Казахи. Точной этимологии нет; возможно, от тюркского слова казак — вольный (отсюда же — русское казаки).
Киргизы (самоназвание — кыргыз). Древний этноним монгольского происхождения, этимология которого пока не установлена.
Туркмены. Существует несколько этимологий, связанных с разным переводом слова мен: тюркоподобные, чистые тюрки и т. д.
Узбеки. Происхождение этнонима связывают с именем золото-ордынского хана Узбека (1313–1342), под властью которого была и часть Средней Азии.
Таджики. Точной этимологии нет; согласно одной из гипотез, в основе — название ираноязычного племени тай, впоследствии — тази.
Англичане. По германскому племени англов, участвовавшему в V в. в англо-саксонском завоевании Британии. Полагают, что этноним происходит от древнегерманского ang — угол, поскольку англы жили на юге Ютландии, на самом ее краю.
Арабы. По названию Аравии (у римлян — Арабия). Арабское Билад аль-араб означает Страна степей.
Испанцы. Этноним по стране, этимология же названия страны неясна. Вероятно, из баскского слова ezpana — берег, но есть и другие гипотезы.
Итальянцы. По стране Италии, которая получила свое название от обитавших на Апеннинском полуострове племен италиков.
Немцы. Так называют этот народ многие славянские народы (русские, украинцы, белорусы, поляки, чехи и т. д.), а также венгры и румыны. В России XV–XVII вв. термином немцы называли все народы, говорящие на германских языках (шведы — свийские немцы, голландцы — голландские немцы), а иногда и шире — всех западноевропейцев. Распространенная этимология — немые, т. е. не говорящие на славянском языке, но, возможно, это переосмысление. Самоназвание — Deutsch из древнегерманского Thiuda — люди. Почти все соседи называют немцев не по самоназванию, а по одному из германских племен: итальянцы — tedesco (от тевтоны), французы — allemagne (от алеманов), финны — Saksa (от саксов) и т. д.
Поляки. От жившего в равнинной местности западнославянского племени полян (ср. с киевскими полянами).
Румыны. По романам, переселенцам из Римской империи.

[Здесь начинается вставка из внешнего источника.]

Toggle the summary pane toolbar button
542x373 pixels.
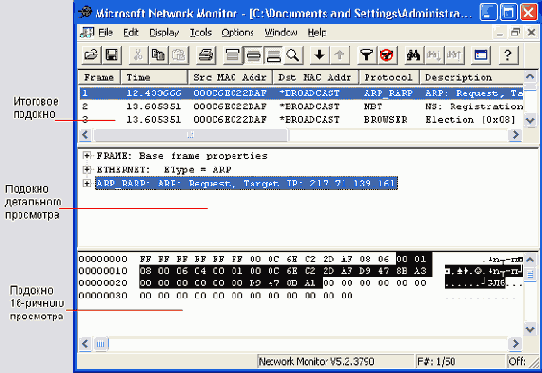[232, 55]
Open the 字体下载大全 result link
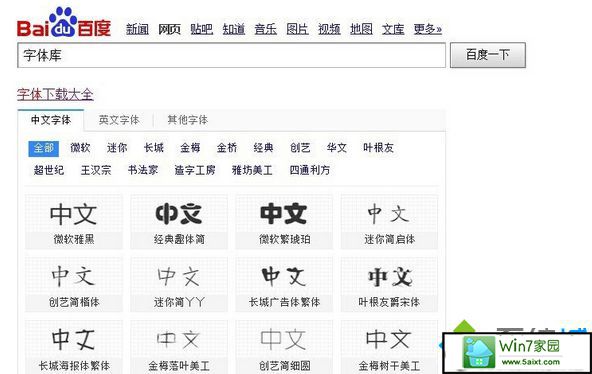Viewport: 592px width, 374px height. 55,94
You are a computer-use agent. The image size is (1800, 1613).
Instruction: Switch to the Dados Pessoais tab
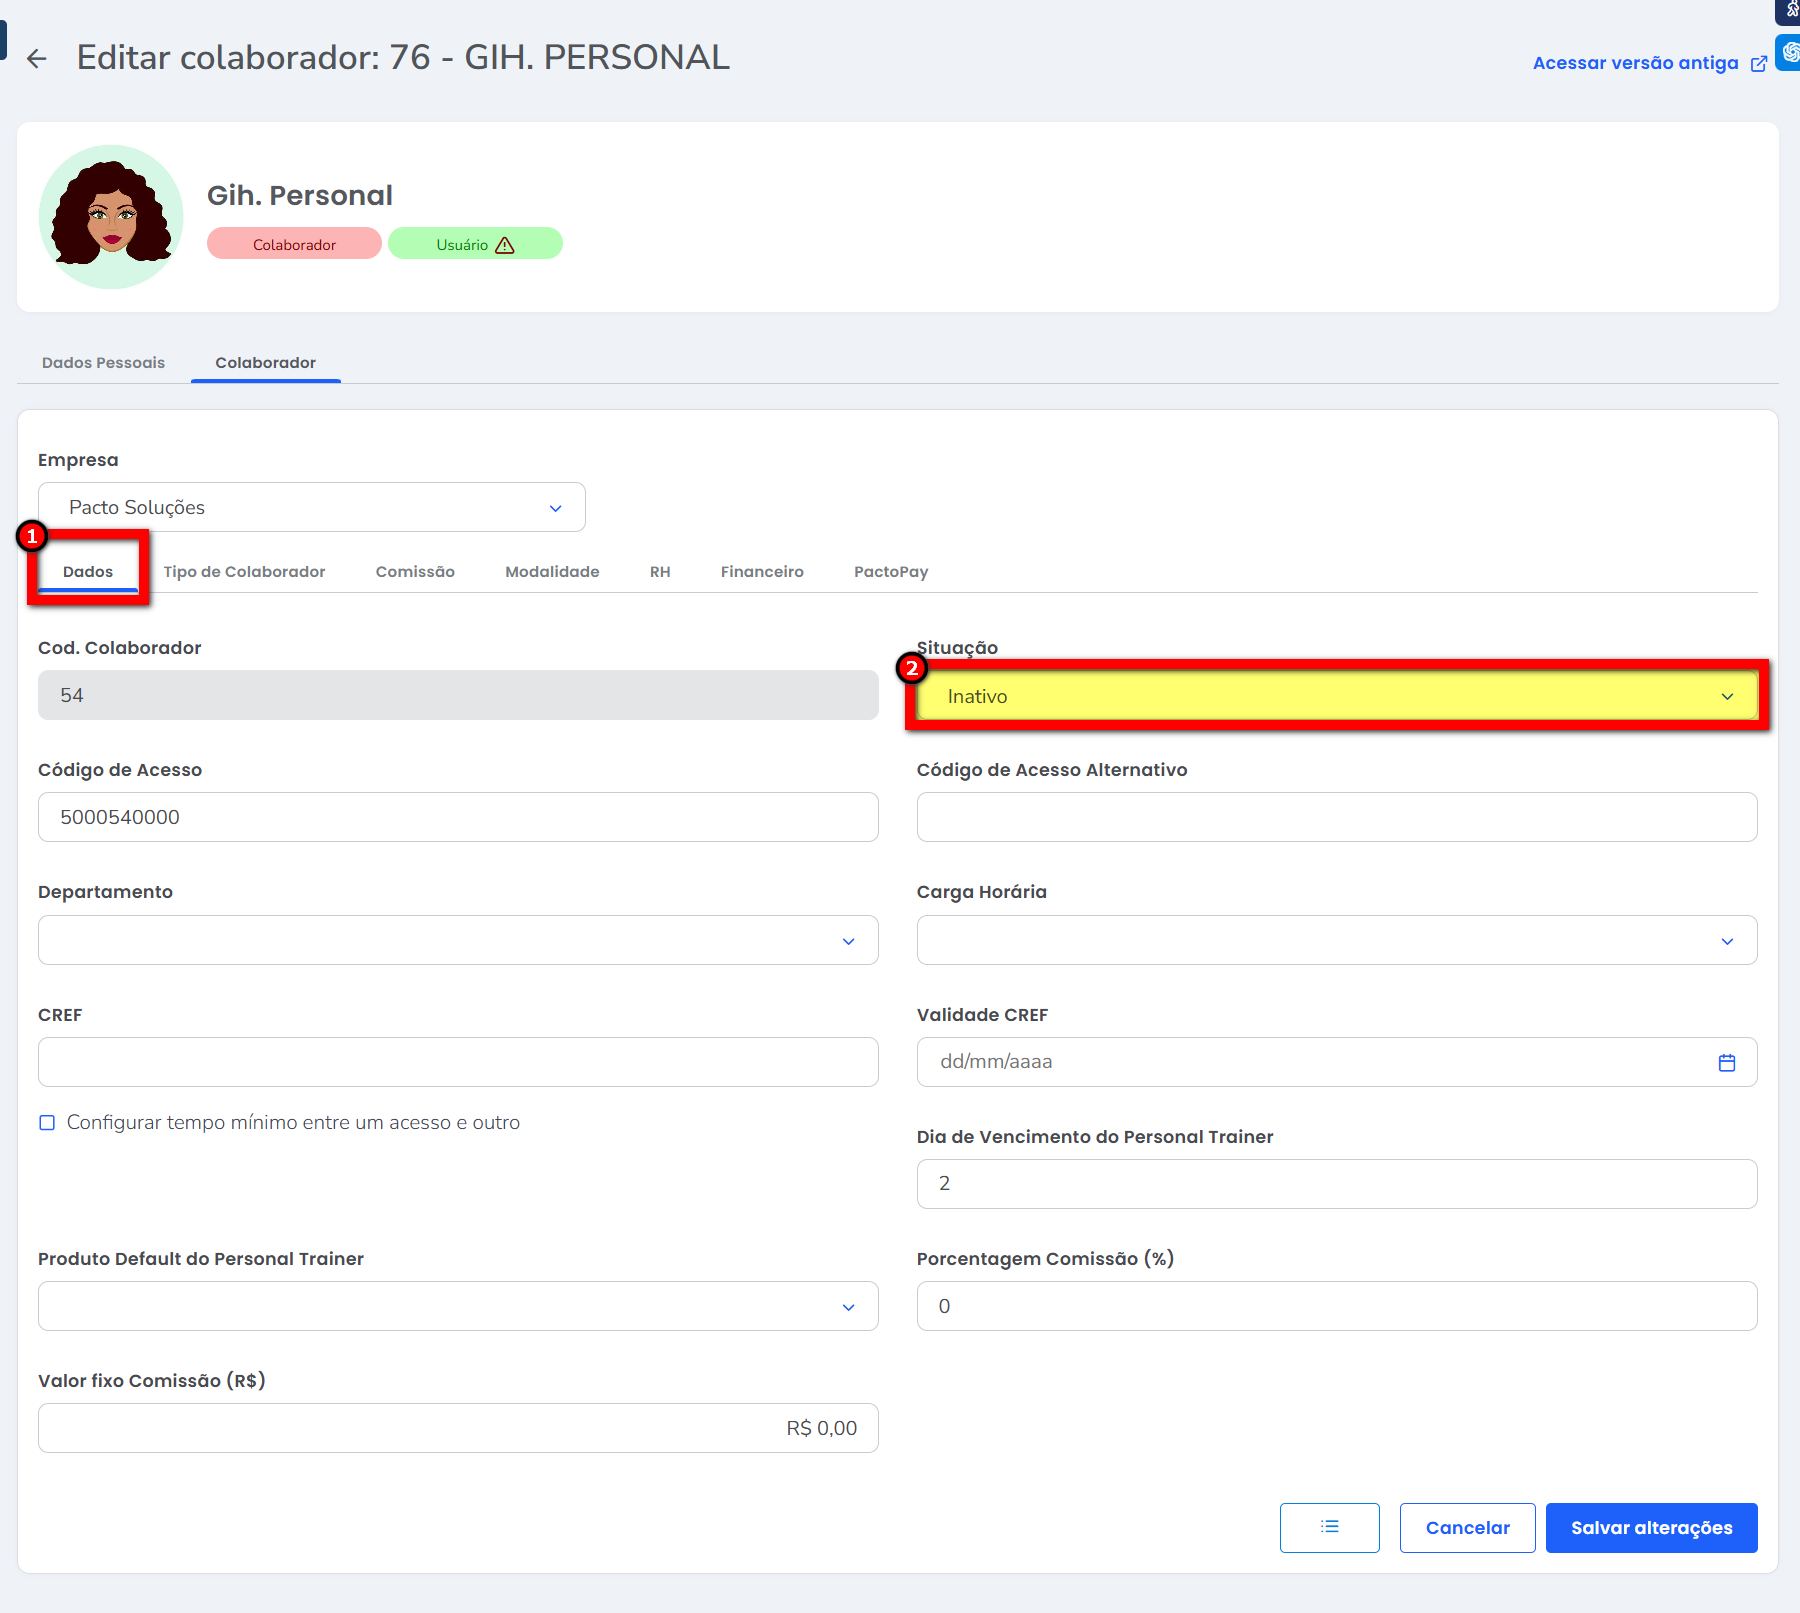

Турки. О происхождении этнонима существует много гипотез. По одной из этимологий — из терюк — человек, по другой — из названия шлема (так, одно из тюркских племен именовалось «черные клобуки»). Рассматривали этноним и как политический термин, обозначавший определенный союз племен.
Французы. По названию страны, которое происходит от западногерманского племени франков (полагают, что от слова, означавшего свободные), составившего ядро Франкского государства (VI–IX вв.), на основе которого сложилась впоследствии Франция.
Японцы (самоназвание — ниппон). От названия страны Япония (Ниппон), что в переводе означает Страна солнца или Страна восходящего солнца.
Как видно, лишь меньшинство этнонимов получает удовлетворительную этимологию. Это вполне понятно: этнонимы либо сами уходят корнями в седую старину, либо связаны с очень древними топонимами.
Историческая антропонимика. Вспомогательная историческая дисциплина, изучающая личные имена и их системы в историческом развитии как факты истории общества и разрабатывающая методы использования антропонимических данных как исторического источника.
Не имея точного представления о характере системы личных имен того или иного периода или народа, историк рискует допустить фактические ошибки, он зачастую может даже спутать тезок или разделить надвое одно и то же лицо, выступающее под разными именами.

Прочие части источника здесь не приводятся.